▶ [Input data]
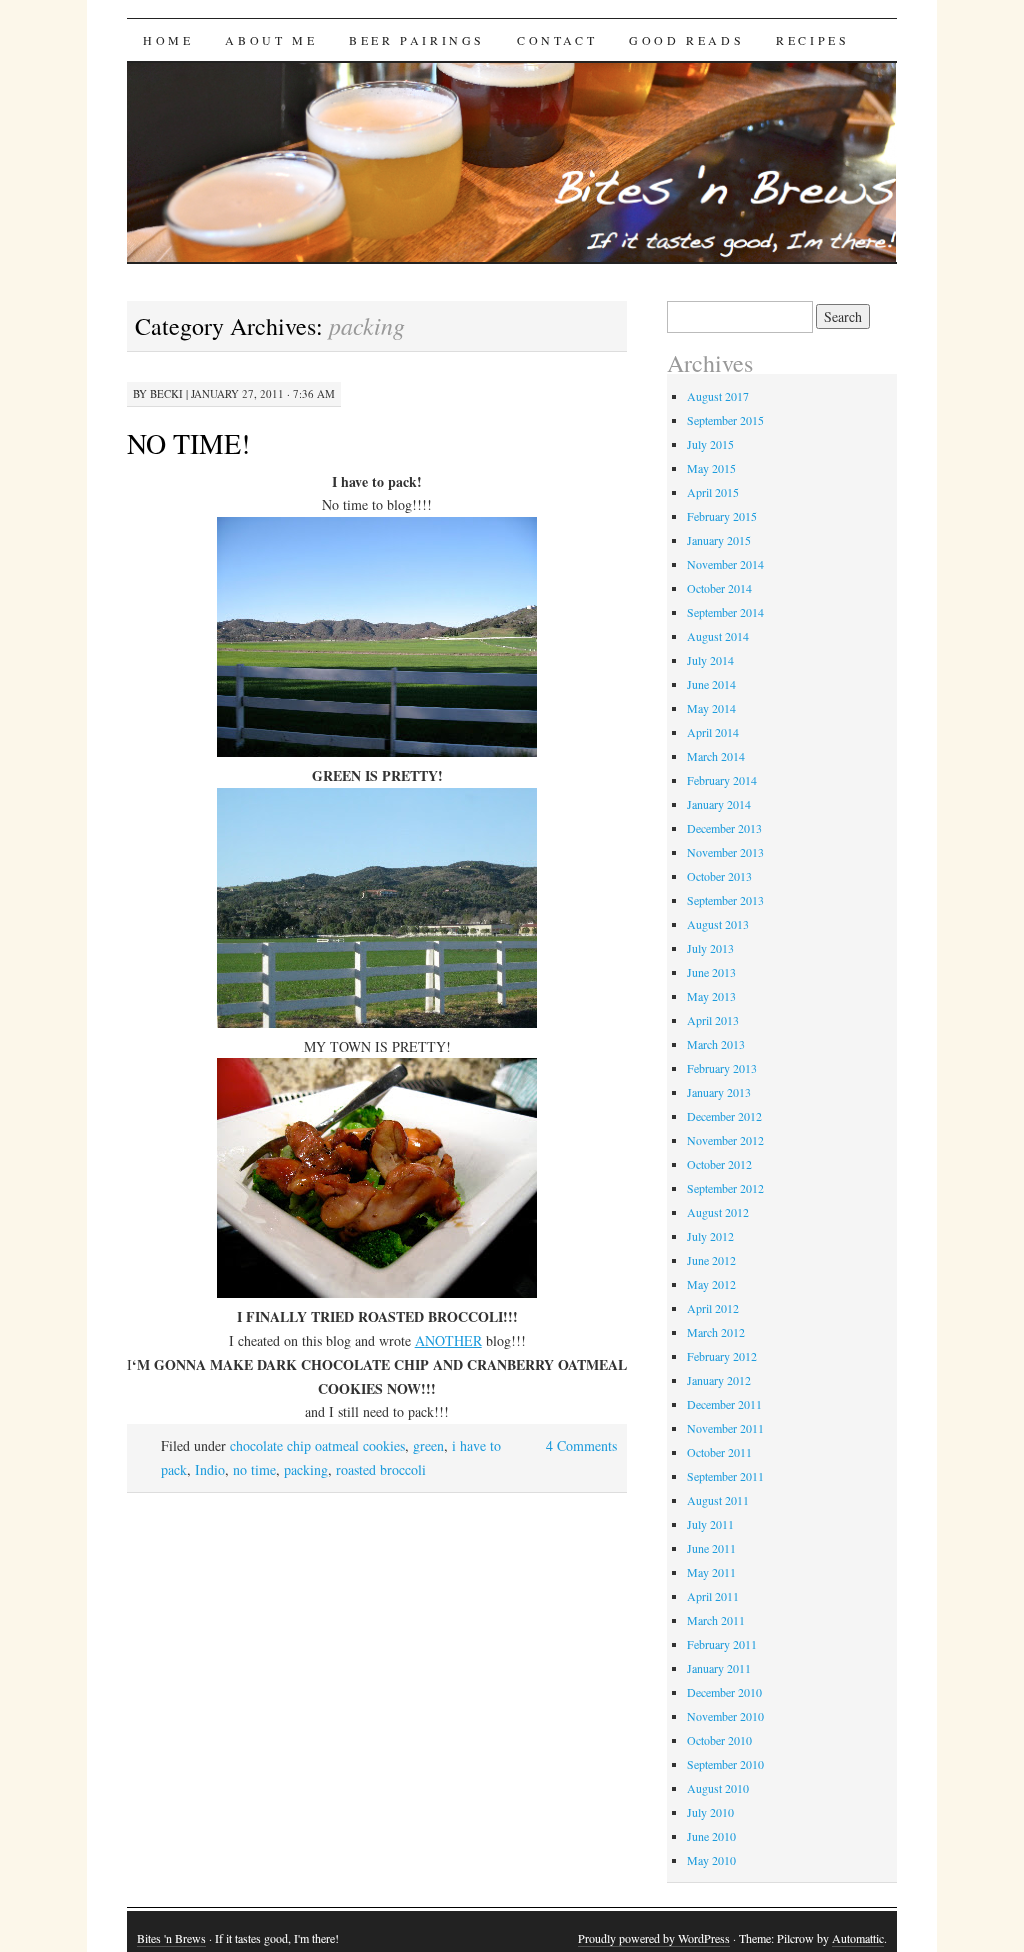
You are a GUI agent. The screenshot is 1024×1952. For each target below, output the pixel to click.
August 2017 (718, 396)
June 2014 (711, 684)
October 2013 (719, 876)
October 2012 (719, 1164)
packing (306, 1469)
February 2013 (722, 1068)
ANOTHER (448, 1340)
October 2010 (719, 1740)
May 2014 (711, 708)
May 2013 (711, 996)
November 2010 (725, 1716)
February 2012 (722, 1356)
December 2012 (724, 1116)
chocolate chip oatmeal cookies (317, 1445)
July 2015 (710, 444)
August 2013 (718, 924)
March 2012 (716, 1332)
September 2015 (725, 420)
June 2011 (711, 1548)
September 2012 (725, 1188)
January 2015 (719, 540)
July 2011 (710, 1524)
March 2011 (716, 1620)
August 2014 (718, 636)
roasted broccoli (381, 1469)
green (428, 1445)
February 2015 (722, 516)
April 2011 (713, 1596)
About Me (271, 40)
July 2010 (710, 1812)
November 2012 (725, 1140)
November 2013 (725, 852)
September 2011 (725, 1476)
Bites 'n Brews (171, 1938)
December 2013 (724, 828)
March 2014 (716, 756)
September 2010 (725, 1764)
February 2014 (722, 780)
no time (254, 1469)
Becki (166, 393)
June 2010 (711, 1836)
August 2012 (718, 1212)
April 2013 (713, 1020)
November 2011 (725, 1428)
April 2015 (713, 492)
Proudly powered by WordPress (654, 1938)
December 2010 (724, 1692)
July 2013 (710, 948)
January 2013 (719, 1092)
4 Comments (581, 1445)
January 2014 (719, 804)
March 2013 (716, 1044)
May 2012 (711, 1284)
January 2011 (719, 1668)
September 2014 (725, 612)
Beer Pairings (417, 40)
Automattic (858, 1938)
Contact (557, 40)
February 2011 (722, 1644)
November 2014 (725, 564)
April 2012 (713, 1308)
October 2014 (719, 588)
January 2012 (719, 1380)
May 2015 (711, 468)
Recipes (812, 40)
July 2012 (710, 1236)
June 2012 (711, 1260)
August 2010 (718, 1788)
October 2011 (719, 1452)
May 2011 (711, 1572)
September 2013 (725, 900)
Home (168, 40)
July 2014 (710, 660)
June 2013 (711, 972)
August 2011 (718, 1500)
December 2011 (724, 1404)
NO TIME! (188, 443)
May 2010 (711, 1860)
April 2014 (713, 732)
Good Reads (686, 40)
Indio (210, 1469)
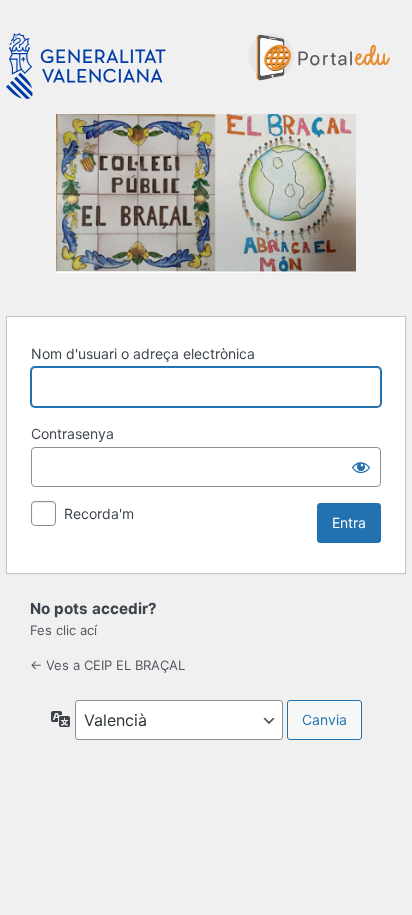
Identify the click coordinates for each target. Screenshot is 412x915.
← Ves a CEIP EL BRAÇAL (107, 665)
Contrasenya (72, 433)
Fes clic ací (63, 630)
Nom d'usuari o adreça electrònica (143, 353)
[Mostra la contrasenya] (361, 467)
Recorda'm (99, 513)
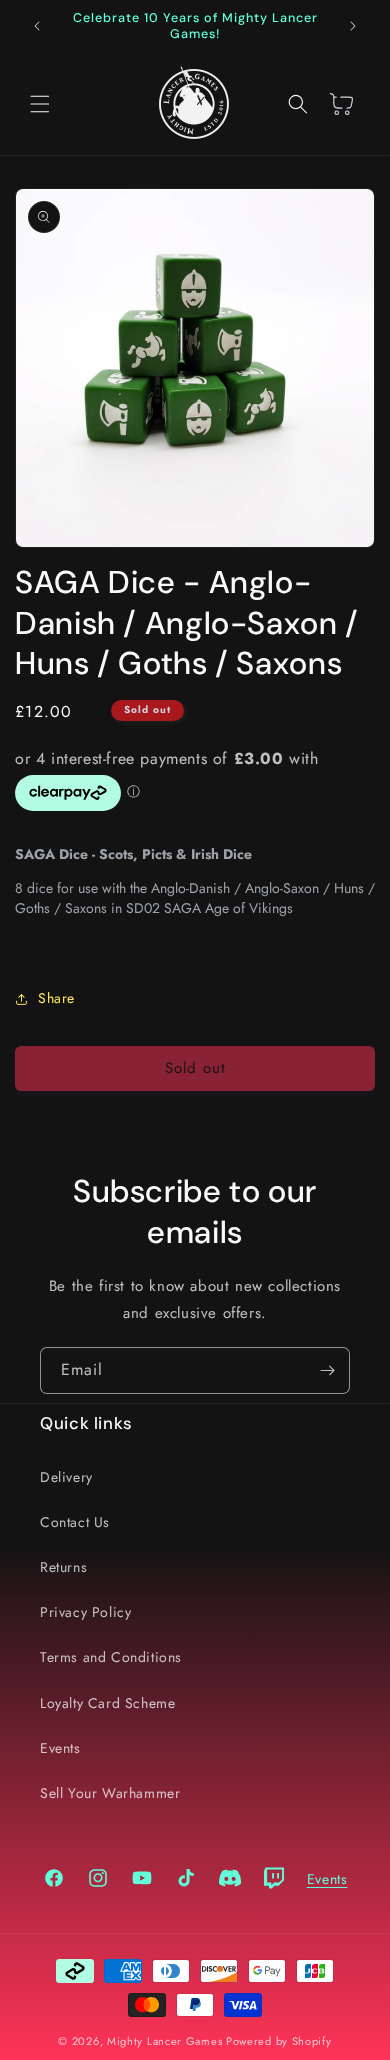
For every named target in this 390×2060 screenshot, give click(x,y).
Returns (63, 1567)
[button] (40, 104)
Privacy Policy (85, 1612)
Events (60, 1748)
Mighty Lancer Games (164, 2041)
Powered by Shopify (279, 2041)
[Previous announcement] (37, 26)
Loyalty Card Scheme (107, 1703)
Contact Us (75, 1522)
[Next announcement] (353, 26)
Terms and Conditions (111, 1657)
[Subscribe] (327, 1370)
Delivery (66, 1477)
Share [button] (56, 998)
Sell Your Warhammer (110, 1793)
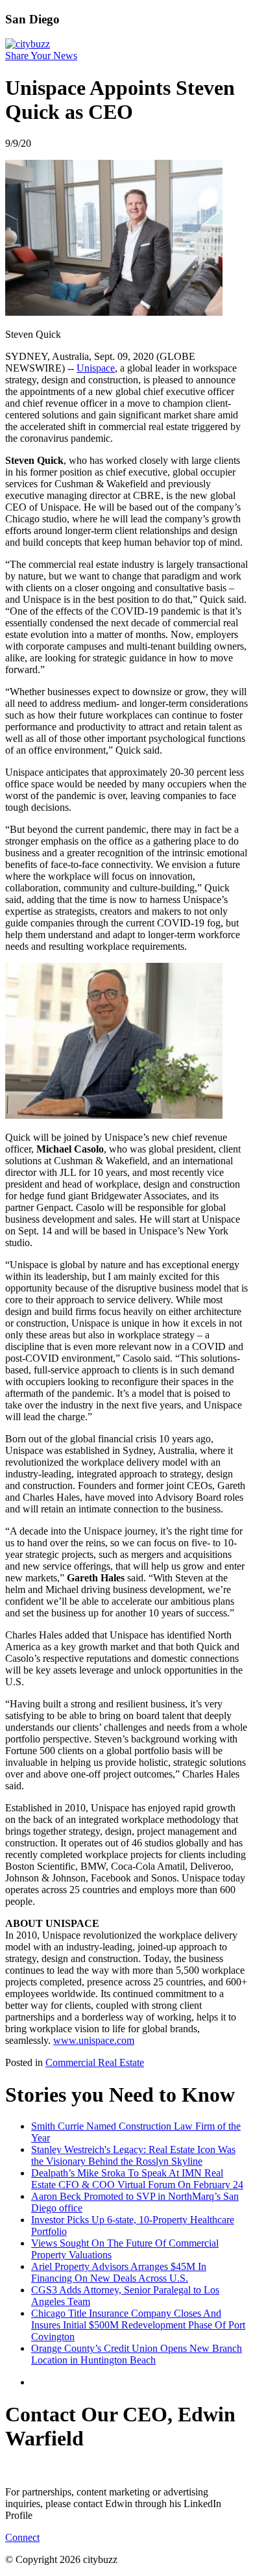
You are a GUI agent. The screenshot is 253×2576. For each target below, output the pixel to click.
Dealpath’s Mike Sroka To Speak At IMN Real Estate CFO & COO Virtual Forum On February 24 (137, 2178)
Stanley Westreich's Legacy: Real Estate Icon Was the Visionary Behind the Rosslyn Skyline (133, 2155)
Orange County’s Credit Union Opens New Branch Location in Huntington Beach (136, 2354)
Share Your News (41, 55)
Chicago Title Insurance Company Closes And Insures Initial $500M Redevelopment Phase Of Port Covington (138, 2325)
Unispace (96, 368)
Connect (22, 2537)
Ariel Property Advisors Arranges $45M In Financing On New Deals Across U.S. (118, 2272)
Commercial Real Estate (94, 2062)
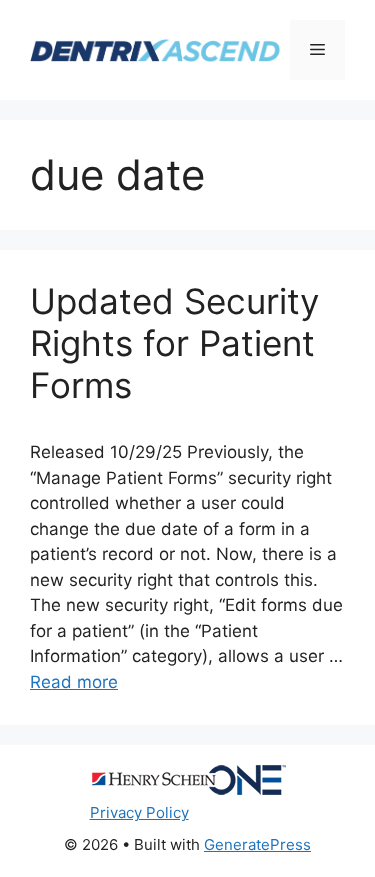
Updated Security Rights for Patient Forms (174, 343)
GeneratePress (257, 844)
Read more (74, 682)
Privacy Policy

▶ [What you are asked to do] With the images left out, set down every entry exactly.

▶ [Solution]
You are a GUI agent. The screenshot is 1024×1952. For each target below, output the pixel to click.
August 2017 (718, 396)
June 2014 (711, 684)
October 2013 (719, 876)
October 2012 (719, 1164)
packing (306, 1469)
February 2013 (722, 1068)
ANOTHER (448, 1340)
October 2010 (719, 1740)
May 2014 (711, 708)
May 2013 (711, 996)
November 2010 (725, 1716)
February 2012 (722, 1356)
December 2012 (724, 1116)
chocolate chip oatmeal cookies (317, 1445)
July 2015 (710, 444)
August 2013 (718, 924)
March 2012 (716, 1332)
September 2015 (725, 420)
June 2011 (711, 1548)
September 2012 (725, 1188)
January 2015 (719, 540)
July 2011 (710, 1524)
March 2011 (716, 1620)
August 2014 (718, 636)
roasted broccoli (381, 1469)
green (428, 1445)
February 2015 (722, 516)
April 2011 (713, 1596)
About Me (271, 40)
July 2010 (710, 1812)
November 2012 (725, 1140)
November 2013 (725, 852)
September 2011 (725, 1476)
Bites 'n Brews (171, 1938)
December 2013 (724, 828)
March 2014 (716, 756)
September 2010 (725, 1764)
February 2014 (722, 780)
no time (254, 1469)
Becki (166, 393)
June 2010 (711, 1836)
August 2012 (718, 1212)
April 2013 (713, 1020)
November 2011 (725, 1428)
April 2015 (713, 492)
Proudly powered by WordPress (654, 1938)
December 2010 (724, 1692)
July 2013 (710, 948)
January 2013 (719, 1092)
4 Comments (581, 1445)
January 2014 (719, 804)
March 2013 (716, 1044)
May 2012 (711, 1284)
January 2011 (719, 1668)
September 2014 (725, 612)
Beer Pairings (417, 40)
Automattic (858, 1938)
Contact (557, 40)
February 2011 (722, 1644)
November 2014 (725, 564)
April 2012 (713, 1308)
October 2014 (719, 588)
January 2012 (719, 1380)
May 2015 (711, 468)
Recipes (812, 40)
July 2012 (710, 1236)
June 2012 (711, 1260)
August 2010 (718, 1788)
October 2011 (719, 1452)
May 2011 (711, 1572)
September 2013 (725, 900)
Home (168, 40)
July 2014 (710, 660)
June 2013 (711, 972)
August 2011 (718, 1500)
December 2011 (724, 1404)
NO TIME! (188, 443)
May 2010 (711, 1860)
April 2014 (713, 732)
Good Reads (686, 40)
Indio (210, 1469)
Identify the click coordinates for each target. Screenshot is 412x915.
← Ves a CEIP EL BRAÇAL (107, 665)
Contrasenya (72, 433)
Fes clic ací (63, 630)
Nom d'usuari o adreça electrònica (143, 353)
[Mostra la contrasenya] (361, 467)
Recorda'm (99, 513)
For every named target in this 390×2060 screenshot, give click(x,y).
Returns (63, 1567)
[button] (40, 104)
Privacy Policy (85, 1612)
Events (60, 1748)
Mighty Lancer Games (164, 2041)
Powered by Shopify (279, 2041)
[Previous announcement] (37, 26)
Loyalty Card Scheme (107, 1703)
Contact Us (75, 1522)
[Next announcement] (353, 26)
Terms and Conditions (111, 1657)
[Subscribe] (327, 1370)
Delivery (66, 1477)
Share [button] (56, 998)
Sell Your Warhammer (110, 1793)
You are a GUI agent. The screenshot is 253×2576. For each target below, output the pixel to click.
Dealpath’s Mike Sroka To Speak At IMN Real Estate CFO & COO Virtual Forum On February 24 (137, 2178)
Stanley Westreich's Legacy: Real Estate Icon Was the Visionary Behind the Rosslyn Skyline (133, 2155)
Orange County’s Credit Union Opens New Branch Location in Huntington Beach (136, 2354)
Share Your News (41, 55)
Chicago Title Insurance Company Closes And Insures Initial $500M Redevelopment Phase Of Port Covington (138, 2325)
Unispace (96, 368)
Connect (22, 2537)
Ariel Property Advisors Arranges $45M In Financing On New Deals Across U.S. (118, 2272)
Commercial Real Estate (94, 2062)
Updated Security Rights for Patient Forms (174, 343)
GeneratePress (257, 844)
Read more (74, 682)
Privacy Policy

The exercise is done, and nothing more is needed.